まだ薄暗さが残る早朝だ。念の為周辺の様子を見るが、人の気配は無い。俺を追うようにナビナも外に出て来るも、何故かカップを手にしている。
「ルカス、お水出して」
「近くに井戸か湧き水でもあるのかな?」
農地が多いロッホだ。
湧き水くらいはありそうだが、まだ朝もやがかかっていて周りが見づらい。
「……違う。ルカスが出せる。出して」
「へ? 俺? 出すっていうのはもしかして魔術でって意味かな?」
「大丈夫。ナビナ、そばにいる。だから思いきり出していい。ウルシュラも喜ぶ」
こんな風に言われたことが無いだけにすぐに水を出すのは難しい。まさか単純に水を出せと言われるとは。とりあえず一度目を閉じ、水を出すのを思い浮かべる。
目を閉じた瞬間、勢いよく水を流すかのようなイメージが見えた。
俺はとっさにナビナが手にしたカップを見つめ、無意識に水をカップに流し込んでいた。水の元素となるものはどこにも無いのに空から降って来たのだろうか?
「魔力を使って無いのに一体どこから……?」
これも冴眼の力だろうか?
「ルカス、ありがと。ウルシュラを起こす」
ナビナが嬉しそうに教会の中へ入って行く。
俺も中へ戻ると、
「わぷぷぷっ!? どうして顔が水浸しになってるの~」
「今日、出発。起きないと、探せない」
起きなかったウルシュラに、ナビナが水をかけていた。ナビナが飲むわけじゃなかったらしい。
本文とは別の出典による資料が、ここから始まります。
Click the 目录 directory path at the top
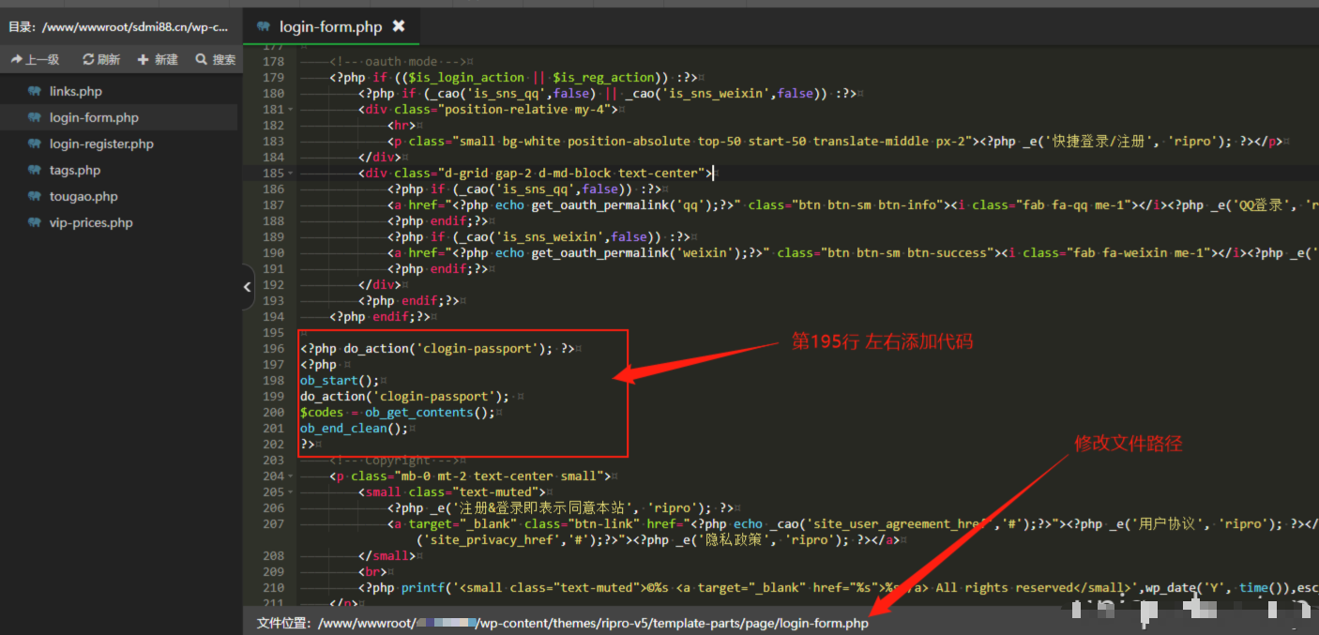The image size is (1319, 635). [x=118, y=27]
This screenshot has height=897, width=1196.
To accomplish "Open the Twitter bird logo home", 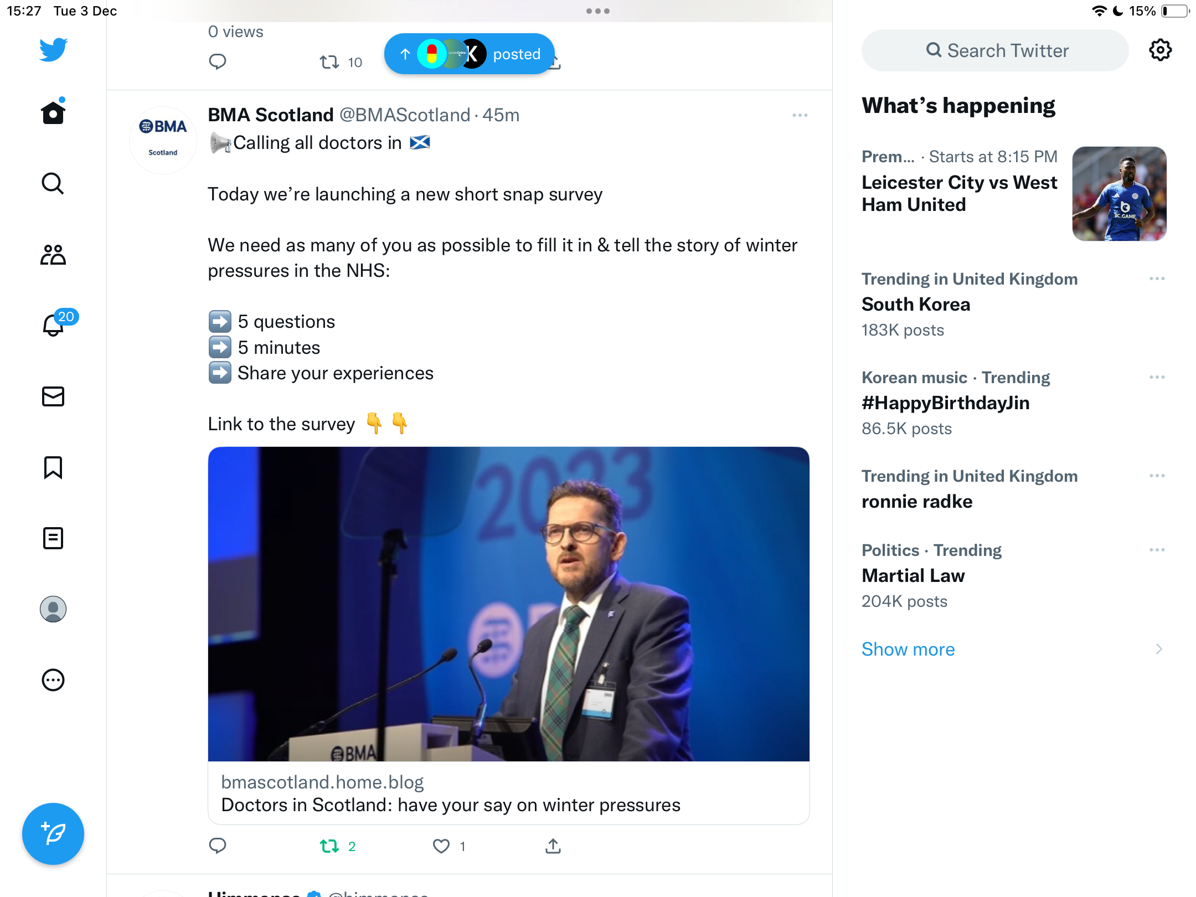I will [x=53, y=49].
「出発~? そ、そうだった……あっ、ルカスさん、おはようございますです」
冒険者ギルド作りは放置してこのまま旅に出るつもりだろうか?
「どうも」
それにナビナが口にした《探す》という意味も不明だ。
「このお水、もしかしてルカスさん?」
「すみません、まさか顔にかけるなんて思わなくて……」
「いえいえ、おかげで目が覚めました! やっぱり魔術師さんは凄いですね!」
魔術師。おそらくウルシュラは、俺のことを宮廷魔術師のままだと思っている。だがウルシュラの理由のように、俺もいつかきちんと話さなければならないだろう。
「ところで、今日はこれからどこに行くんですか?」
辺境の町といっても帝国からすぐに来れる場所だ。そう考えると、顔見知りの宮廷魔術師が来ないとも限らないわけだが、どうしたものだろうか。
「あれ? もしかしてナビナに聞きましたか?」
「いえ、何も」
ウルシュラがやけに嬉しそうにしている。何か記念すべき日だったりするのだろうか。
「ルカスさん。今日は何と言っても冒険者としての初日じゃないですか!」
「……ということは?」
「もちろん冒険に出て行くってことです! ナビナも一緒です!」
寝る前にそんなことを言っていたが、昨日の今日でもう出発するのか。
「いや、しかし……ここはどうするんですか?」
「それなんですけど、ルカスさん。私が個人で作ったギルドでもあるのでここを私たちの本拠地にしまして、チームとしてやっていきたいんです! どうですか~?」
ウルシュラが個人で作ったギルドだと役所のような組織とはならない。そういう意味でも、ここで冒険者を集めて運営するのは難しくなるわけだが。
「チームとして動くとなると他の冒険者のグループとの関係は……クラン?」
「そうですそうです! 同じ目的の人なら協力者を得られるじゃないですか~!! もちろん、私たちのチームもあと何人か仲間を入れたいです」
「ナビナも一緒ですか?」
ナビナを気にすると、ナビナは頷きながら俺に笑顔を見せた。
「もちろんです。今はまだ誰がリーダーじゃなくてもいいので、どうですか?」
俺の意思を尊重するのは決定なのか。
「それじゃあ、ウルシュラ。今日から同じ冒険者としてよろしく頼む!」
「楽しみですね、ルカスさん~!」
「ナビナも楽しみ」
どうなることかと思ったが、まずは出発することから始めよう。